Atualmente, a task force calcula que 84,03% da população está completamente vacinada contra a Covid-19. As contas de Carlos Antunes apontam para uma percentagem mais alta, localizada agora em 84,4%, e a plataforma Our World in Data publica números ainda mais elevados: os dados da última segunda-feira já indicavam que Portugal tinha uma cobertura vacinal de 84,93%, muitíssimo perto da meta a que as autoridades de saúde se propuseram cumprir antes de permitir uma abertura total do país.

Estas diferenças estão relacionadas com a forma como cada entidade faz as contas: a fonte indicada pela plataforma Our World in Data é a Direção-Geral da Saúde, mas com um tratamentos de dados obtidos através da contribuição de 11 pessoas, todos eles cientistas de dados, que formam a comunidade “Data Science for Social Good”. Neste caso, e segundo o último relatório de vacinação, calcula-se a percentagem de vacinados com base população residente censitária de 2021 — o mesmo número tomado em conta por Carlos Antunes, mas que usa uma metodologia diferente. A task force, por outro lado, e de acordo com as declarações de Henrique Gouveia e Melo esta manhã, utiliza como base a população residente estimada em 2020. E outras organizações, como o Worldometers, fazem as estimativas de acordo com a população portuguesa em 2019.
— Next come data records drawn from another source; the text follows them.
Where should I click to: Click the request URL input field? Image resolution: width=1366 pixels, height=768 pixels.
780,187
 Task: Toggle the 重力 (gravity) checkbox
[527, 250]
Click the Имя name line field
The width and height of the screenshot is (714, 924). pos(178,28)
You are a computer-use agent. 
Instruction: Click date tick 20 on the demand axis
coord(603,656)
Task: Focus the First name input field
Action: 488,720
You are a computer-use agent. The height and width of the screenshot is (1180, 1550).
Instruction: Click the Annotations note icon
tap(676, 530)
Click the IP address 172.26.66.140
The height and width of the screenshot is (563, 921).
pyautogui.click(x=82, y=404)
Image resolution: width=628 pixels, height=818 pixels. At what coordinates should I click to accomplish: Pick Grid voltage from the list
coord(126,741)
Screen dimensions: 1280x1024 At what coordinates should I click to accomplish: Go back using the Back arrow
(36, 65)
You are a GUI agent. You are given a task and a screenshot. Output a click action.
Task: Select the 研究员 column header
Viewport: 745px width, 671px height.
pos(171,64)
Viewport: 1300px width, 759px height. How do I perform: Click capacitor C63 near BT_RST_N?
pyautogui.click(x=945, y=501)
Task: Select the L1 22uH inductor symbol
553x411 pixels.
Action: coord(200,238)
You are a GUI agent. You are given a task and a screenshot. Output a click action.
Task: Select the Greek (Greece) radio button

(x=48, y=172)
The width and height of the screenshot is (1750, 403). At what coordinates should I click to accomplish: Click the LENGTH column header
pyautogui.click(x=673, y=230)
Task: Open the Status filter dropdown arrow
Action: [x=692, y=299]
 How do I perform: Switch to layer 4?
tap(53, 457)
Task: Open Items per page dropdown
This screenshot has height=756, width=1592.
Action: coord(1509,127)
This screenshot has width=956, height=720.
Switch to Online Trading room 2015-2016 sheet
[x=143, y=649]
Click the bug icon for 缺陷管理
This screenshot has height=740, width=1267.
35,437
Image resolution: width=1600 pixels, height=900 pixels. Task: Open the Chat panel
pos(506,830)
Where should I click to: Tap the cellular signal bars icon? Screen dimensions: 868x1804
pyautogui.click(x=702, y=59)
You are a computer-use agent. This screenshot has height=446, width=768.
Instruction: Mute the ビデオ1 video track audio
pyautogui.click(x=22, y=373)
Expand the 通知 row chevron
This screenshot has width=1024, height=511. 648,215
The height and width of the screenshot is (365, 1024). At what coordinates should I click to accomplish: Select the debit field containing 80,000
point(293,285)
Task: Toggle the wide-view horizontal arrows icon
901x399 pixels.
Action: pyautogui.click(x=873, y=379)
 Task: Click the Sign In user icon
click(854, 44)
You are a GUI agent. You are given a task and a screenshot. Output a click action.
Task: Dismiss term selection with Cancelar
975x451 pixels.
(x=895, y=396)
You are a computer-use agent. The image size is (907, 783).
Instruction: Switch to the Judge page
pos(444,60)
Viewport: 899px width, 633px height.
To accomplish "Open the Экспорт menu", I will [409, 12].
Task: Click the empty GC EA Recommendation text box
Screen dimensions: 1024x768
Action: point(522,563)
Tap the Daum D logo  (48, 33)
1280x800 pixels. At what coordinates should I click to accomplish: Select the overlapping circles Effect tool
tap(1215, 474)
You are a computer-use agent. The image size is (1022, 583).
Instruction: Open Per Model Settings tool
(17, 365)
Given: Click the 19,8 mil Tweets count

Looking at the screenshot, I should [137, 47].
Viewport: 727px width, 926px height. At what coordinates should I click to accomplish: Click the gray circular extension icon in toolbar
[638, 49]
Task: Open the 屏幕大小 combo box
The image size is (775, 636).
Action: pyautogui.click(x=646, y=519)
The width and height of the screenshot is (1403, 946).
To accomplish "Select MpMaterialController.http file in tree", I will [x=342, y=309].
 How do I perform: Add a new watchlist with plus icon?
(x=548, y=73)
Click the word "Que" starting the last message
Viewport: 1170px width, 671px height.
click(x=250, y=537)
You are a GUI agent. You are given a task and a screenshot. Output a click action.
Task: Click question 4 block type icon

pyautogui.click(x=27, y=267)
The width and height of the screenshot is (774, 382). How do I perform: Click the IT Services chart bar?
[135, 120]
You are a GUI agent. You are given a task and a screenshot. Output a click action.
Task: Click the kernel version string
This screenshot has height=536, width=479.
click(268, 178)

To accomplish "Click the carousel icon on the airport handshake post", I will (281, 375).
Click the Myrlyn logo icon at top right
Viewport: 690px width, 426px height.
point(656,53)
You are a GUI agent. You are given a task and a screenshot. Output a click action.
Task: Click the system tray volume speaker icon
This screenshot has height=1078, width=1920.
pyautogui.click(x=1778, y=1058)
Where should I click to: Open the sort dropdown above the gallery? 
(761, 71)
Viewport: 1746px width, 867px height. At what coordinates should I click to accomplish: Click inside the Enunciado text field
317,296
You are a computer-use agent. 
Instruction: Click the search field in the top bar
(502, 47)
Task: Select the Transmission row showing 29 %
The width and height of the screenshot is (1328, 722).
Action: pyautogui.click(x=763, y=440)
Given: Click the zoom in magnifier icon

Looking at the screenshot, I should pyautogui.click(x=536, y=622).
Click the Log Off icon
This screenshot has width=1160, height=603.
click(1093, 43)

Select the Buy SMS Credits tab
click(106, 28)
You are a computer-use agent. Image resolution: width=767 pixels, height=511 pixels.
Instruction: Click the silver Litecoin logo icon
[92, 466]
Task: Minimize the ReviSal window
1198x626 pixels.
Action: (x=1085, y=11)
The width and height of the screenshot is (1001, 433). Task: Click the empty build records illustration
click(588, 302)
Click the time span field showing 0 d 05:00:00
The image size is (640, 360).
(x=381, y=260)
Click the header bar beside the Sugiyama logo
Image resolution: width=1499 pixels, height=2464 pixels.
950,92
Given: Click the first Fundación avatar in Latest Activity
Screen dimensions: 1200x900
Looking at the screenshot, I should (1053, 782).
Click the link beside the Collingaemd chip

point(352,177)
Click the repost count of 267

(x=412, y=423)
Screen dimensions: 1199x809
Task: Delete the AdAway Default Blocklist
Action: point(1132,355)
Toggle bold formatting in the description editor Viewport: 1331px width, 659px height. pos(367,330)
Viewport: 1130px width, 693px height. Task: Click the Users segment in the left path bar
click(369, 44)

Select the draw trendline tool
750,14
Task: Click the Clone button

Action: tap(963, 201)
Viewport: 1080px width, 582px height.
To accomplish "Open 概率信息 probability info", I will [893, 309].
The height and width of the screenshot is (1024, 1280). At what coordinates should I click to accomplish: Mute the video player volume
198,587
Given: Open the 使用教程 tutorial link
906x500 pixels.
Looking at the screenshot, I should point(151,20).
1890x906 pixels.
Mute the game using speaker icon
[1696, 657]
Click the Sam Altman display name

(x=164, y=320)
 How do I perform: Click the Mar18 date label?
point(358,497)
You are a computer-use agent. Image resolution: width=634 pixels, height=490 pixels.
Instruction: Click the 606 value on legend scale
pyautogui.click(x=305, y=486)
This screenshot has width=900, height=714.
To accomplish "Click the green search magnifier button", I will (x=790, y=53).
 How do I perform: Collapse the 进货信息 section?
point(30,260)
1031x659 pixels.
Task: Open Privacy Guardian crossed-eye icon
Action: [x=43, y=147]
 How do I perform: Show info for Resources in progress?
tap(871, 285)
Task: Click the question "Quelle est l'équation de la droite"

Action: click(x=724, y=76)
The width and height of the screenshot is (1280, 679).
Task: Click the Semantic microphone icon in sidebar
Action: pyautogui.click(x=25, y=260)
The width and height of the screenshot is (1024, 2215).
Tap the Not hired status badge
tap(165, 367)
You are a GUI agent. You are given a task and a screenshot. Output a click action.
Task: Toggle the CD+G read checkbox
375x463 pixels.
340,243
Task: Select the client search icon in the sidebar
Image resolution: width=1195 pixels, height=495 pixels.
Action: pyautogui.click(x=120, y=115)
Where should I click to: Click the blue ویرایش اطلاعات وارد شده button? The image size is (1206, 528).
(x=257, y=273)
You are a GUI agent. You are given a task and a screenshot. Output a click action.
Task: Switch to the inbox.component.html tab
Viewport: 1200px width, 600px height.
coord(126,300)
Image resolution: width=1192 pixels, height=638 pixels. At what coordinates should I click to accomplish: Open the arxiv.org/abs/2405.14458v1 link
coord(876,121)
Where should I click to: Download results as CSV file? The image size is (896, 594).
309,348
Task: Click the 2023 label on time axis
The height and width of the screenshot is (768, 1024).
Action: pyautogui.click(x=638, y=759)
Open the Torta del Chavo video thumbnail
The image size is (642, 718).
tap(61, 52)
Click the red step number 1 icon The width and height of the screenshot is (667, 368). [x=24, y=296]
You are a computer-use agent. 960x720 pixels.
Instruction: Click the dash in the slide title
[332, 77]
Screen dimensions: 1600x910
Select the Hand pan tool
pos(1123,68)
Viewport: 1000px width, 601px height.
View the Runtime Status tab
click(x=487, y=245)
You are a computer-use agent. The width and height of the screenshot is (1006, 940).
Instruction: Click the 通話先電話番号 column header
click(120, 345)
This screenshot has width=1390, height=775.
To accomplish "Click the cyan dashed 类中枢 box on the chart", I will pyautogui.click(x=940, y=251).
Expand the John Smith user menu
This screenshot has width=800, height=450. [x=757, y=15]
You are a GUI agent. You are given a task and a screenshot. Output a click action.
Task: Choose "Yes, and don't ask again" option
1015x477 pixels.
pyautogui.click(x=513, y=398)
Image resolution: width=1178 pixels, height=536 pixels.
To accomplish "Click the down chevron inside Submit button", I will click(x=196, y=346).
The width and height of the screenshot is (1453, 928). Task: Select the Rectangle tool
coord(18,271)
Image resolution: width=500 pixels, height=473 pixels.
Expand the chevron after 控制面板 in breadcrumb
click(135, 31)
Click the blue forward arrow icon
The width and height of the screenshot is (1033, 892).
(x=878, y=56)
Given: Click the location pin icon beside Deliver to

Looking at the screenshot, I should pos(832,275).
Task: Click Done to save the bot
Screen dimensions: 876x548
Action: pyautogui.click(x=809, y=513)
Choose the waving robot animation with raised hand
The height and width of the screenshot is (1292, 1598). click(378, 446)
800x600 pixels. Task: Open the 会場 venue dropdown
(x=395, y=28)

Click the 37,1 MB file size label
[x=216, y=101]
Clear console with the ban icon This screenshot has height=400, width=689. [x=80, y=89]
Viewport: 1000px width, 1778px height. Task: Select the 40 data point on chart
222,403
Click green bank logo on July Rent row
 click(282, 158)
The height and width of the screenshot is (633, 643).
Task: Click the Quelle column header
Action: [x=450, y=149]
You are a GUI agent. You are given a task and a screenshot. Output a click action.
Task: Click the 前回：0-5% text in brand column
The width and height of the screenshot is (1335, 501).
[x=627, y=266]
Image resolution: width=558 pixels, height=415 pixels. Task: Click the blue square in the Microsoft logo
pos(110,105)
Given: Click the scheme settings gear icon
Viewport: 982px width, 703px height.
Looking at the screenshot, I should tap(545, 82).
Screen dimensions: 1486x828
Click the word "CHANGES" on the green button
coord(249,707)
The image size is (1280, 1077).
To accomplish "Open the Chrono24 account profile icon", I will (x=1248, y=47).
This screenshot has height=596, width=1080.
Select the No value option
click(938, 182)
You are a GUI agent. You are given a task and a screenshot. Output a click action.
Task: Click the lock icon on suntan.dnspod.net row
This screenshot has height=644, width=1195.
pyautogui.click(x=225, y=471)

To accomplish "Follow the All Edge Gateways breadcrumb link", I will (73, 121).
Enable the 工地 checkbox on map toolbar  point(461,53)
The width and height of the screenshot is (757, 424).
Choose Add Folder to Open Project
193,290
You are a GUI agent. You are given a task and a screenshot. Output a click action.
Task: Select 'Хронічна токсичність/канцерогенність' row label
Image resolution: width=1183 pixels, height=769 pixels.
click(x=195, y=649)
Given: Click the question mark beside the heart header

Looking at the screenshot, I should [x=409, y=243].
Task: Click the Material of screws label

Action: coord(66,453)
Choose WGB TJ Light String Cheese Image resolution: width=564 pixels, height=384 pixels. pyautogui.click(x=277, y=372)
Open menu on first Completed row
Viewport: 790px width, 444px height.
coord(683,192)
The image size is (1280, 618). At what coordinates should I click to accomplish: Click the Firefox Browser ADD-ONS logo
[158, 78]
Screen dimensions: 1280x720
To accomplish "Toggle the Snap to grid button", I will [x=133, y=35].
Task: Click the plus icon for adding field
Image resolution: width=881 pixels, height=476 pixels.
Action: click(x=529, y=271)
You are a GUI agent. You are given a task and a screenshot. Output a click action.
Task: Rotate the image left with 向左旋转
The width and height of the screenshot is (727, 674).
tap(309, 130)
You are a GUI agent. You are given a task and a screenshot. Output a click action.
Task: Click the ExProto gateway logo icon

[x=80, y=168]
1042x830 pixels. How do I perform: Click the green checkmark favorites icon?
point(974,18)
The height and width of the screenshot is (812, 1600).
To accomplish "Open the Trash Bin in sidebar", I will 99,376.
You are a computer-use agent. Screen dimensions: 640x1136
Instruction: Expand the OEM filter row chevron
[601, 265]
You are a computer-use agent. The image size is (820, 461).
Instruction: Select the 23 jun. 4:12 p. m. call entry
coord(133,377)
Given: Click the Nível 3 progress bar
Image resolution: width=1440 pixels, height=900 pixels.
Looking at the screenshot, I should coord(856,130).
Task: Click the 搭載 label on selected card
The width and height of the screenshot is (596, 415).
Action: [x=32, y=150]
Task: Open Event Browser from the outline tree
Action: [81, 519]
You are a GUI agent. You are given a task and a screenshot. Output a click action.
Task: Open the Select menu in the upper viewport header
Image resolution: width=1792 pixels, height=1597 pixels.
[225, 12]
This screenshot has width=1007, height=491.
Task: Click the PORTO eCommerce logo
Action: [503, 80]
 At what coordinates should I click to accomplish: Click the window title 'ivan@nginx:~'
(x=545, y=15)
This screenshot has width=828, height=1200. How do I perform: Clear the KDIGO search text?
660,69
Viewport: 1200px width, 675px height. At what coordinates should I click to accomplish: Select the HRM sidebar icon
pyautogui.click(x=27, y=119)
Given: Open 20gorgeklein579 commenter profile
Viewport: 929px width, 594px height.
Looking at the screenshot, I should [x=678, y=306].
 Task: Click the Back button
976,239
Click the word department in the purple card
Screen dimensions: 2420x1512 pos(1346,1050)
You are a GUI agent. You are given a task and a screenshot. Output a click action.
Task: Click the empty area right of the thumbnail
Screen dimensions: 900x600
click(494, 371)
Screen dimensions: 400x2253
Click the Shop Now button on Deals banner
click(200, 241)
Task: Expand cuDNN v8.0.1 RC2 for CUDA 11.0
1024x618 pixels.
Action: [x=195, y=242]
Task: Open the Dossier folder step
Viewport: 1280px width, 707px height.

Recorde-se, no entanto, que Portugal vacinou pessoas que não constam como população residente nos dados oficiais, mas também trabalhadores sazonais, imigrantes com situações irregulares no país e emigrantes que, embora tenham nacionalidade portuguesa, não estão registados como residentes em Portugal. Esta diferença entre o universo de pessoas considerado e o número de cidadãos efetivamente vacinados desvirtua a leitura dos dados. Mas uma coisa é certa para todos: é uma questão de (pouco) tempo até Portugal atingir a meta dos 85% de vacinados.